Sağlıkta şiddet konusunda kritik açıklama!
19 Temmuz 2018, Perşembe

Memur-Sen Başkanvekili ve Sağlık-Sen Genel Başkanı Metin Memiş, gündemde olan “yıpranma payı” ve “ sağlık çalışanlarına şiddet” konuları hakkında kritik açıklamalarda bulundu.

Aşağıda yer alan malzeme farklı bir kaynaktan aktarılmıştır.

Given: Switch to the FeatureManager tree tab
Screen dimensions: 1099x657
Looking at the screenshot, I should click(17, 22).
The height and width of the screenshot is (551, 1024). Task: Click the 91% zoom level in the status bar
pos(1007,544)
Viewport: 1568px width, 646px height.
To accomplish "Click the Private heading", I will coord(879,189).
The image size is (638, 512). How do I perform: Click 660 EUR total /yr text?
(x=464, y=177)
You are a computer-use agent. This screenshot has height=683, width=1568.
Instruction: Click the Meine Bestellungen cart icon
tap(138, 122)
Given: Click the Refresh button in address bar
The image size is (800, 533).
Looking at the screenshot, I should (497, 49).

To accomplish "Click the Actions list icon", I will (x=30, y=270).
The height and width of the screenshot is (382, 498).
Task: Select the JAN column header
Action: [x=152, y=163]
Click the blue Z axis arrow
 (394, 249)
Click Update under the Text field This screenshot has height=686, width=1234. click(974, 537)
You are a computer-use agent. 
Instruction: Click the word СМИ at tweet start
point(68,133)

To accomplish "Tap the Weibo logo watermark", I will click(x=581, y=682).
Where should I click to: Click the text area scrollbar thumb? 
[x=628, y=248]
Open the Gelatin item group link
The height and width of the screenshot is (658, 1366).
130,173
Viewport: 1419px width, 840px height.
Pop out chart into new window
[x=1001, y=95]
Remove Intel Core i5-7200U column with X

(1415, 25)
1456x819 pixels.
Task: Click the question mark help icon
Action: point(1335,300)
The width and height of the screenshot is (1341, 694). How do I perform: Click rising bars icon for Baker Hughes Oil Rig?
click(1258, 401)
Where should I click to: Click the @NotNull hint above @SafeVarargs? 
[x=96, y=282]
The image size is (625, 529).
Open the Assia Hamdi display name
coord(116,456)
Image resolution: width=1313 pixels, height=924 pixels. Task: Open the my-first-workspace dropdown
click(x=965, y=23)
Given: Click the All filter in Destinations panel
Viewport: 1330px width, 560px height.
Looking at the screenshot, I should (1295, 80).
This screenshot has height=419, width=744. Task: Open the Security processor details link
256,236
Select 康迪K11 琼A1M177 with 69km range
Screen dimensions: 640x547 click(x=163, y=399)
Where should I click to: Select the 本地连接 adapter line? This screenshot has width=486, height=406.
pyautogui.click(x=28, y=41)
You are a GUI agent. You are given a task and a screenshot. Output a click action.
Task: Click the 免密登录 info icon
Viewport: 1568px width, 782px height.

Memiş, yıpranma payının bugüne kadar verilmeyiş nedenini bürokrasi olduğunu belirtirken, yeni yönetim sistemi ile sorunun aşıldığını belirtti.

İşte o söyleşi:

*Cumhurbaşkanı Recep Tayyip Erdoğan, 2014 yılında Başbakanlığı döneminde katıldığı Sağlık-Sen buluşmanızda “yıpranma payı” sözü vermişti. Ve nihayet o süreç başladı. Yıpranma payı Torba Yasaya eklendi. Neler söylemek istersiniz?

Yıpranma Payının, Türkiye’nin yeni yönetim sisteminin ilk icraatlarından birisi olmasını sağlık çalışanları adına mutluluk ve umut verici buluyoruz. Sayın Cumhurbaşkanımızın 4 yıl önce verdiği söze rağmen, ne yazıkki, eski Türkiye’nin bürokratik alışkanlıklarını aşabilmemiz mümkün olmadı. 

Ancak yıpranma payı konusunu, sürekli olarak gündemde tuttuk. Sağlık mesleğinin ağır koşulları nedeniyle sağlık çalışanlarının son derece haklı bir talebiydi. Düzenlemenin torba yasa içinde yer almasından dolayı mutluyuz.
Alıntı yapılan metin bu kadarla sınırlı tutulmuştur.